→ **DIRECTIONS**
Can you reproduce the listing starting at the line containing "Where should I click to: Open the first" and ending at the end of the listing, swapping "checkbox" for "switch" and keeping everything else the same?

→ **MATERIAL PROVIDED**
begin
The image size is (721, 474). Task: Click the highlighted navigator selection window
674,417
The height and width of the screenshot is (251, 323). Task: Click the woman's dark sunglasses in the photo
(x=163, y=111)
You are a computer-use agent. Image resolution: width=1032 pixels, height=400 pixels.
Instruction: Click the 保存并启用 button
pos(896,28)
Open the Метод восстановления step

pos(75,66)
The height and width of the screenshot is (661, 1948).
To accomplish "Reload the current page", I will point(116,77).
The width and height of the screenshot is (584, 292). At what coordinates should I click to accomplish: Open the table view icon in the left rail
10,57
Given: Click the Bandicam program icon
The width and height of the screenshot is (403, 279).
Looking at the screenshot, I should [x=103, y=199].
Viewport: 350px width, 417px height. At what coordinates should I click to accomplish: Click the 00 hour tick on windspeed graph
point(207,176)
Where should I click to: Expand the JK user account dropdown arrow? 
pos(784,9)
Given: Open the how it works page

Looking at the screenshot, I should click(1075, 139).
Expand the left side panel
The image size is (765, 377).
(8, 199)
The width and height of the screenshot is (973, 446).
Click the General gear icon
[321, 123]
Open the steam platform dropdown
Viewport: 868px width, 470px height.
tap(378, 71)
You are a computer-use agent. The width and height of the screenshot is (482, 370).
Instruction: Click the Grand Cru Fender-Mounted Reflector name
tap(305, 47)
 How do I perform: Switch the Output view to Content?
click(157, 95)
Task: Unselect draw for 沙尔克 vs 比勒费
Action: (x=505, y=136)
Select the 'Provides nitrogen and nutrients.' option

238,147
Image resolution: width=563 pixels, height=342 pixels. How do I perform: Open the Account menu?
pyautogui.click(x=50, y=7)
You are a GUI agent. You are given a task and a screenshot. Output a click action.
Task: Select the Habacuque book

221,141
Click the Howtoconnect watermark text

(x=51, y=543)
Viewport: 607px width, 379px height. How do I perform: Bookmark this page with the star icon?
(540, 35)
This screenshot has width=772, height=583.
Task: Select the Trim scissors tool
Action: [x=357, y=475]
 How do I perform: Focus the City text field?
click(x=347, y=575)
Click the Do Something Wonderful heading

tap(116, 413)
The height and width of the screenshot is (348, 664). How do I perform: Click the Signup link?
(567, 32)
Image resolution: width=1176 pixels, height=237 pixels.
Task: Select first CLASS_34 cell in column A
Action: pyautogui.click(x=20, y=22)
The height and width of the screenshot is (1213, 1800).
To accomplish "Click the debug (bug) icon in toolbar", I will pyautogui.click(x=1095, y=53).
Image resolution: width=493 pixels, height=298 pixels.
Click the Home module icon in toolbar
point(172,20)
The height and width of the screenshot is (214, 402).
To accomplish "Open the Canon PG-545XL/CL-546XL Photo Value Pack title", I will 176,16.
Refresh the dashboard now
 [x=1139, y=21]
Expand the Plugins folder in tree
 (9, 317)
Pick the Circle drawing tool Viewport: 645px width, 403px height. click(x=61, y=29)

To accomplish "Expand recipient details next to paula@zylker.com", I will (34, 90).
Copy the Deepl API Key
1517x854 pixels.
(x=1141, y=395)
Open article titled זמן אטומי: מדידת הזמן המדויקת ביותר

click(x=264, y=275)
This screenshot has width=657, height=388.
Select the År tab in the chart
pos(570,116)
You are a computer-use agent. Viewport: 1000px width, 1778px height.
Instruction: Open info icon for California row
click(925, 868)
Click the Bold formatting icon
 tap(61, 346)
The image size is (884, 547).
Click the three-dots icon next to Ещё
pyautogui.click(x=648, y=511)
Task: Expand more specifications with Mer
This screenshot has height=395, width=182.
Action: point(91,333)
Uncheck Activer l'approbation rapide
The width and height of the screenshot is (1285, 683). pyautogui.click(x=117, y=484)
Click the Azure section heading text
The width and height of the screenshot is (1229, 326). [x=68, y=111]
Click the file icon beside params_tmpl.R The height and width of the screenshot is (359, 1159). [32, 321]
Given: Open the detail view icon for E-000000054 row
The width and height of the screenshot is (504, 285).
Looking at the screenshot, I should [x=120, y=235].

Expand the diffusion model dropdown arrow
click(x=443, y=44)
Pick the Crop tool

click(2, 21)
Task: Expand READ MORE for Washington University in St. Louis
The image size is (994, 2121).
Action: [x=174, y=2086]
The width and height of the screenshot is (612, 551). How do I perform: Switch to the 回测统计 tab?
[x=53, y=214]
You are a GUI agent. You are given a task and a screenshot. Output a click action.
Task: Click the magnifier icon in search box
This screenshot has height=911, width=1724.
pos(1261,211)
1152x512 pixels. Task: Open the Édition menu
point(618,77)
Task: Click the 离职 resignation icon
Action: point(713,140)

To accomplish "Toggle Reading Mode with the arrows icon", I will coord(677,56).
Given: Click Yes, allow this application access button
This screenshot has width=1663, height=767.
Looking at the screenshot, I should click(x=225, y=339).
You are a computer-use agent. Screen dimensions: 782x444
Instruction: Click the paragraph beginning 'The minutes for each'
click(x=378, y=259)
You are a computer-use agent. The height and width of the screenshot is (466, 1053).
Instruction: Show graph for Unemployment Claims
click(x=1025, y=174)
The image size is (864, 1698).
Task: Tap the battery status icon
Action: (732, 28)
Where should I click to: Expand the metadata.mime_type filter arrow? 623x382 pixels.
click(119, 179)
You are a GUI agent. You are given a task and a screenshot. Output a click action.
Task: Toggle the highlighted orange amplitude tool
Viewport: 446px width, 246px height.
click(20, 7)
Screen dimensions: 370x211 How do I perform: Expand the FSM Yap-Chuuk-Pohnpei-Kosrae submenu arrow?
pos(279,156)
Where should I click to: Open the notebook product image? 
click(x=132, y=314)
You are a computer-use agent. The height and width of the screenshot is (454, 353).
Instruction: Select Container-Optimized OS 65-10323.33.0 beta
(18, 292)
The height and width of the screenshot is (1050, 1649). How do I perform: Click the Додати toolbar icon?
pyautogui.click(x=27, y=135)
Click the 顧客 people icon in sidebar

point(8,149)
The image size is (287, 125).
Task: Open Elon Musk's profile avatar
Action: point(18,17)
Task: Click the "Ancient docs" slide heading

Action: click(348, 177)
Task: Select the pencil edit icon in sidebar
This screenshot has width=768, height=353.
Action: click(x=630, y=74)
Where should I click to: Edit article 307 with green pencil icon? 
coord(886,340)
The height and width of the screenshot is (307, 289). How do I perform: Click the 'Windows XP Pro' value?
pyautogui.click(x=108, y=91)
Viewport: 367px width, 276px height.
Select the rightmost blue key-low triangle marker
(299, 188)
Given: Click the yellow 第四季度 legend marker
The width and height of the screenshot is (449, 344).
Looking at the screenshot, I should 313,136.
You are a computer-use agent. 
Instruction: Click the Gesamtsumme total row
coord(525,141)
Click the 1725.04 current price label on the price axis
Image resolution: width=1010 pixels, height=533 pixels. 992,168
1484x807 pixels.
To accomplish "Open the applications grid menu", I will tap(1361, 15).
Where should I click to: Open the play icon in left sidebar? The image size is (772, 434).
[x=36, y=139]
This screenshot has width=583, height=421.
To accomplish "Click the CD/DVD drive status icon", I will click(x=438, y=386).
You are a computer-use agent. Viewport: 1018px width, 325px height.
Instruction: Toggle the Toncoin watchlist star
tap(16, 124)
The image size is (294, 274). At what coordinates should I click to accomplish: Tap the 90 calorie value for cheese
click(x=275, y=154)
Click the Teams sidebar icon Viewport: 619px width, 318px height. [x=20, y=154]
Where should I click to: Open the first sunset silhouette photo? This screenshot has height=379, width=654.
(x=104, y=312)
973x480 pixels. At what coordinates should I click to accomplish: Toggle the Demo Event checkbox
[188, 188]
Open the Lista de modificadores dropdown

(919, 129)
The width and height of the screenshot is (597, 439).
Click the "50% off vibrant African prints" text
end
→ **ANSWER BELOW**
Where should I click to: Open the first sunset silhouette photo? This screenshot has height=379, width=654.
(x=104, y=312)
973x480 pixels. At what coordinates should I click to accomplish: Toggle the Demo Event switch
[188, 188]
Open the Lista de modificadores dropdown

(919, 129)
The width and height of the screenshot is (597, 439).
Click the "50% off vibrant African prints" text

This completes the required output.